Era el mejor encuentro sexual que había disfrutado en mucho tiempo. Conoció a la mujer en el pub al que solía ir cada atardecer. Ella servía copas. Era una morocha, como decían en su tierra a las de pelo oscuro y tez morena, que rezumaba sensualidad por los cuatro costados. Ambos iniciaron el juego erótico desde el primer momento, conscientes de adónde querían llegar. Los paseos insinuantes de ella por detrás de la barra eran correspondidos por las miradas largas, llenas de admiración, y las sonrisas maliciosas de él. La joven probó su sabor el día que le siguió al baño de caballeros. A partir de entonces ansió tener sus piernas delgadas y largas enroscadas en su cintura, sentir el movimiento acompasado de su cuerpo fibroso. Él necesitaba poco para lanzarse. Era un adicto al sexo.
Su primer contacto con el placer erótico total había tenido lugar a los catorce años, cuando una joven doncella de la hacienda de veraneo de sus padres, unos años mayor que él, lo sedujo. Por entonces él creyó estar enamorado. Pronto aprendió que amor y sexo no tenían por qué estar unidos.
Aquel fue un verano de descubrimientos. Tomó conciencia de su virilidad. Su belleza de efebo, unida a su pertenencia a una de las familias más adineradas, relacionada con lo mejor de la clase política y financiera de Argentina, le abría todo un universo de posibilidades. Y de camas de mujeres insatisfechas. Desde el lecho podía controlar sus vidas y obtener pingües beneficios que le aseguraban su independencia.
Esa noche había sido única. No volvería a ver a esa piba, por bonita que fuese. Tener contactos era un riesgo.
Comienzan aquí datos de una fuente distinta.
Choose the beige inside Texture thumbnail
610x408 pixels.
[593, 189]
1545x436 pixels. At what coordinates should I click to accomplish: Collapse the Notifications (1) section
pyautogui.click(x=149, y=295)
Por eso había abandonado el suntuoso hotel en el que se había inscrito como un rico hombre de negocios uruguayo, el Palacio Guendulain, en pleno centro de Pamplona. Ahora había alquilado un apartamento en una zona apartada, tranquila. En realidad no sabía por qué se molestaba en ocultar su nacionalidad. Nadie era capaz de reconocer si su acento rioplatense era argentino o uruguayo. Por si acaso, su pasaporte falso a nombre de Ricardo Spitz lo mantenía en la sombra. A fin de cuentas, la gente era muy confiada, daba por cierto lo que uno le contaba y veía lo que uno quisiera que viera. Ante todos, él se mostraba como un hombre sofisticado, de educación aristocrática, de maneras refinadas, capaz de levantar admiración entre sus vecinos.
Lo que no sabían era que estaba quemando sus últimos cartuchos. El gobierno argentino no le permitía sacar de su país ni uno de los pesos que formaban parte de su menguada herencia. La guita nunca había sido un problema para él. Ahora ese manantial se agotaba, debido a sus gustos caros, aunque también a una madre que no entendía que el dinero se acababa como se había terminado la vida del hombre que lo había estado llevando a casa. Por eso era tan urgente conseguir pronto su nueva fuente de financiación.
Recostado desnudo sobre el lecho desordenado con olor a sexo, mientras escuchaba el ruido del agua de la ducha cayendo sobre el cuerpo de junco de su acompañante nocturna, se dijo que era hora de dar el segundo paso. No se iba a dejar derrotar por el fracaso de su intento de sabotaje. Se encogió de hombros. En fin, la fortuna era así. Unas veces favorecedora; otras, esquiva. Y la suya, en los últimos tiempos, le había dado de lado.